Trading (with) places

Even if Argentina is this year chairing the summit of the G20, there is a key problem has not been absent from recent news developments.

There have been various twists and turns in the chosen agenda of the Mauricio Macri administration in recent weeks (such as the injection of the abortion issue and the somewhat contrived spat with the manufacturing sector, which seems more aimed at reshaping the government’s image than specifically defining policy) while economic analysts almost unanimously concentrate on the fiscal deficit as the root problem. But almost nobody talks about that other twin splash of red ink – the trade deficit. Today’s editorial will thus address that neglected subject, regardless of what else might have happened in the past week.

Even if Argentina is this year chairing the summit of the G20 and not the World Trade Organisation (that was last December), this key problem has not been absent from recent news developments. If March began with US President Donald Trump’s decision to slap import duties on the steel and aluminium entering the United States from all countries except its NAFTA geographical neighbours (with potentially devastating consequences for world trade), the previous week ended with a Mercosur meeting in Asunción where the formal start of negotiations toward a MercosurCanada free-trade agreement was the immediate agenda but where consensus towards the far more ambitious objective of a deal with the European Union was also sought (still inconclusively, it seems, at the time of writing).

A quantum leap in trade volume (the current 23 percent of gross domestic product represents a paltry pre-globalisation and 20th-century level way below today’s international averages) in a country which has almost always favoured consumer-led over exportled growth would require multiple and major structural approaches but ahead of entering into any details here, it is worth recommending a more informed and thoughtful approach to the outside world in general. Just as Macri began his presidency with the illusion that replacing populism with a government preaching a free-market creed would suffice to bring the investments flooding in, so there seems to be a similar notion that ending Kirchnerite isolationism and opening up the economy to the world would effortlessly insert Argentina in global chains of value, reaching at a stroke a stage which took Chile a full generation of consistent policies in that direction. Argentina might be open to the world but is the world open? Trump’s import duties obviously have “America first” protectionism written all over them but in truth, he is not alone in his unilateralism. If the Asunción huddle made little visible progress towards an EU-Mercosur agreement, this is also because no sooner did French agricultural protectionism relax slightly following industrial concessions offered during Macri’s European swing last January than Brazilian protectionism stiffened, especially its mighty auto industry. While Chinese President Xi Jinping’s imposition of his indefinite re-election looks like a “me first” response to “America first” and “me too” in the US, we also have Brexit and other unilateral outbursts elsewhere in the world.

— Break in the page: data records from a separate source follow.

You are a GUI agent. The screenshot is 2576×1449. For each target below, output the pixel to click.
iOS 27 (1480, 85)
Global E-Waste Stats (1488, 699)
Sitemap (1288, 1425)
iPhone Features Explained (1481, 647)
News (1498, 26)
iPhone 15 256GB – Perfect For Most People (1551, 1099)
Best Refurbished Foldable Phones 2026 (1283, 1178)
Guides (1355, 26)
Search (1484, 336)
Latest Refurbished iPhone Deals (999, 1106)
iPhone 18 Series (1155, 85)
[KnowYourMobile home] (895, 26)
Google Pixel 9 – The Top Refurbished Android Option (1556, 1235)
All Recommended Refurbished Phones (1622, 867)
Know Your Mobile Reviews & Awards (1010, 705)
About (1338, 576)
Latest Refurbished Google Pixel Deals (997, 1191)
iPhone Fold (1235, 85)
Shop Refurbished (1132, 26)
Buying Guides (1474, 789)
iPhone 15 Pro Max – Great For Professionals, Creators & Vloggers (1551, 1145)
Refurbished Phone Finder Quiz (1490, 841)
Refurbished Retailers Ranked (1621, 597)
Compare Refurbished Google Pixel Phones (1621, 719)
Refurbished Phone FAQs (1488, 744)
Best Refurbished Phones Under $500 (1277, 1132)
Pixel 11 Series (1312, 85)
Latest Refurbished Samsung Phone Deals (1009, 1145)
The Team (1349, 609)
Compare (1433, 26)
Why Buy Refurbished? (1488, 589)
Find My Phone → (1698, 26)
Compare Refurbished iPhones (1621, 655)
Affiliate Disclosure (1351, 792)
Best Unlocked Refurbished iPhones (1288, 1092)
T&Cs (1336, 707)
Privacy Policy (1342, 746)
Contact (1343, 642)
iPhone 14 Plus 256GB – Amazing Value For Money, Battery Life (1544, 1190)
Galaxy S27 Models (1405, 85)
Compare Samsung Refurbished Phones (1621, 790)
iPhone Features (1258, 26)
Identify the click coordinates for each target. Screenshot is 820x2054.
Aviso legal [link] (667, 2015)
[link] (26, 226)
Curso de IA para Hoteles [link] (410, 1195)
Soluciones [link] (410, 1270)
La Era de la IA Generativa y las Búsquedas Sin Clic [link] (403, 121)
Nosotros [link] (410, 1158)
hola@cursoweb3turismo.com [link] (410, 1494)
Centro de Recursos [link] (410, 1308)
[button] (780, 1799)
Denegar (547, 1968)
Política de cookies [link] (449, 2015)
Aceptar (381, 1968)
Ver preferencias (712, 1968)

Within this context Argentina must go clawing back last year’s trade deficit of US$8.47 billion. With scant scope for reprisals too, in part due to the stunted commercial development. If manufacturers complain of an “import flood” under Macri (even if imports actually shrank in 2016, although not last year) – and here this month’s artificial spat does have some substance – the government retorts that most imports are capital goods essential to industry but here retaliation would hurt Argentina more than the US and the outside world. There are easy answers in the short term – over a longer haul the disastrous drought might turn crisis into opportunity if it weans the country away from commodities and toward industries geared to the world rather than domestic market – but the important thing for now is to place trade back on the agenda.